Hallo,
ich bin Kurde und in Syrien geboren. Als ich fünf Jahre alt war, brachte mich meine Mutter in die Schule. Es war mein erster Schultag. Ich war sehr ängstlich und wollte direkt nach Hause zurück, weil ich dort niemanden kannte und meine Mutter nicht verlassen wollte. Ab dem zweiten Tag kannte ich meine Klassenkameraden und einige andere Schüler, aber ich hatte immer noch so viel Angst, dass ich in der Pause zu meiner Mutter zurück bin. Irgendwann bekam dies meine Nachbarin mit. Sie war bereits in der 10. Klasse und liebte mich sehr. Sie stellte mir dann viele Schüler vor und passte in den Pausen auf mich auf. Seit dem bin ich gerne in die Schule gegangen und immer besser geworden. Besonders im Sportunterricht. In dieser Schule gab es übrigens keine Sporthalle wie hier. Der Unterricht fand auf dem Platz statt, auf dem man auch Pause machte.

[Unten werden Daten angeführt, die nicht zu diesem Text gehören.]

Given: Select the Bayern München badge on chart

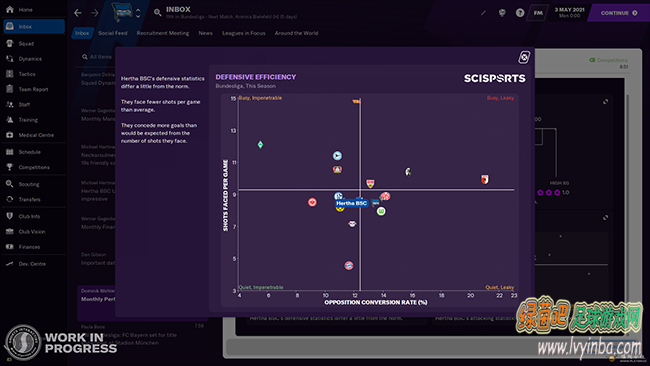Looking at the screenshot, I should [x=349, y=265].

Der Krieg begann als ich in der 5. Klasse war. Am 04.06.2011 um 5:30Uhr wurde ich durch laute Schreie und die Stimmen der Waffen geweckt. Meine Schwestern weinten. Wir haben noch in dieser Nacht unser Zuhause verlassen und sind in die drei Kilometer entfernte Stadt Aleppo gegangen. Dort haben wir zwei Wochen gelebt, bevor wir weiter in die syrische Stadt Afrin reisten, wo meine Oma und mein Opa lebten. Hier ist aber alles viel teurer als in Aleppo gewesen. Wir wohnten mit zwei weiteren Familien in nur einem einzigen Zimmer.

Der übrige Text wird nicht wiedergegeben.